History Comes Alive with Personal Stories

I sincerely believe telling a compelling and emotional story about people you care about, fictional or otherwise, connects you to a time and place even more powerfully. Without sacrificing historical accuracy, context and the gravity of politics and economy on a nation or village or tribe at one point in time, the best storytellers emotionally bring you inside history. Amy Tan is a master at this, and so too is Lisa See, whose novel is the inspiration for last night’s film “Snow Flower and the Secret Fan.”

Both Tan and See share great respect for the bond between females, whether it is between mother and daughter or female contemporaries. In a culture where women were considered second-class to men—in “Snow Flower and the Secret Fan,” character Lily is told not to worry essentially because only men have that privilege to think of the future and its implications on the family—this is a powerful way to bring light to the invisible women of Chinese history.

Females, Foot Binding and Friendship For Life in Chinese Film

The film “Snow Flower and the Secret Fan” begins in modern China, where two young women who became very close friends as children find their relationship splintered by time as their ambition, love lives and societal expectations pull them in different directions. As pre-teens, Nina and Sophia made a promise to be blood sisters, but their commitment wavers as they face adulthood. This mirrors the story of one of Sophia’s great-great-great ancestor—a female relative in 19th century China who made the commitment of laotong when she was just a little girl.

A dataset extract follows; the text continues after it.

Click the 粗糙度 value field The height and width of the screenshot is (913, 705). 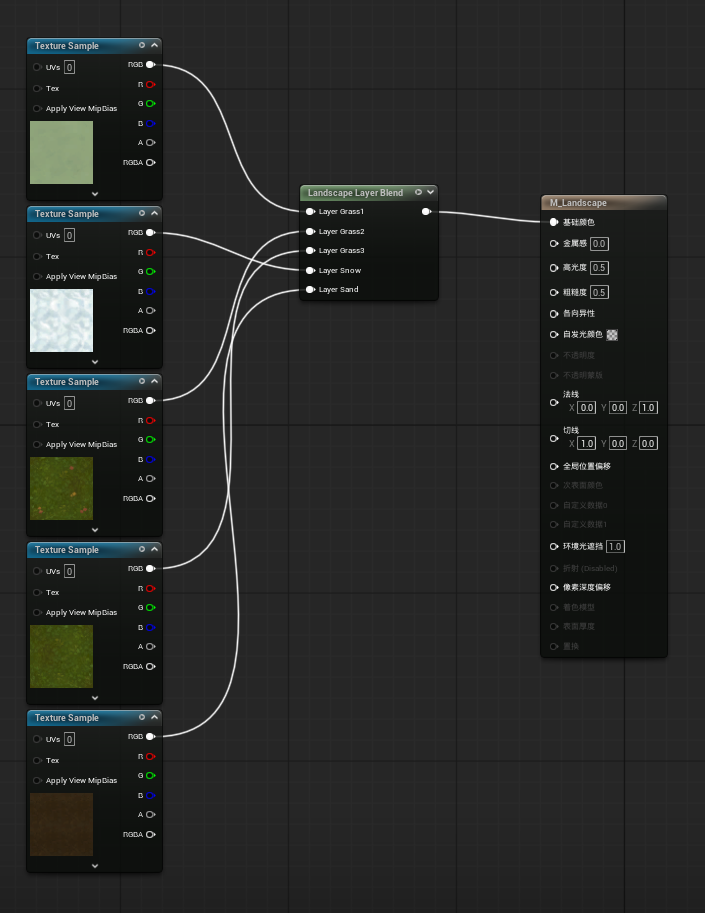tap(599, 292)
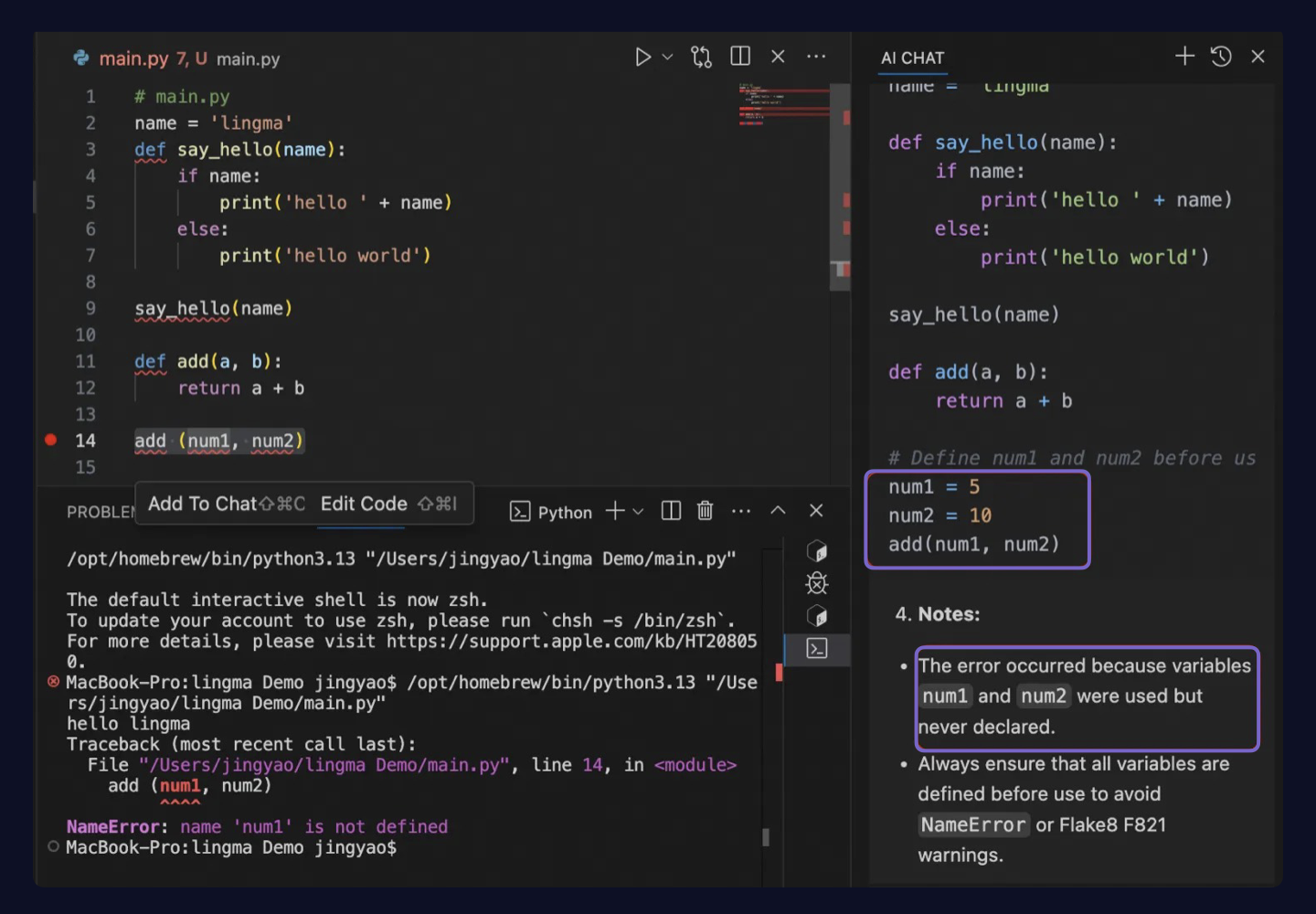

Source: 2013 © FoxSearchlight via YouTube

In the Hunan Province, laotong (roughly translated as “old sames,” or “friends for life,” according to film producer Wendi Deng Murdoch) was a formalized relationship between women, even more sacred emotionally than the bond between man and wife, which was traditionally for economic and child-bearing reasons. Snow Flower and Lily had their foot binding at the same time as young girls. Astrologically matched, the highborn Snow Flower and the less-fortunate Lily had an arranged Laotong relationship. As children, together they reinforced the lessons they learned about being a proper woman and future wife, but more importantly, they provided emotional support to each other as they matured and waited for proper marriages to be arranged for them.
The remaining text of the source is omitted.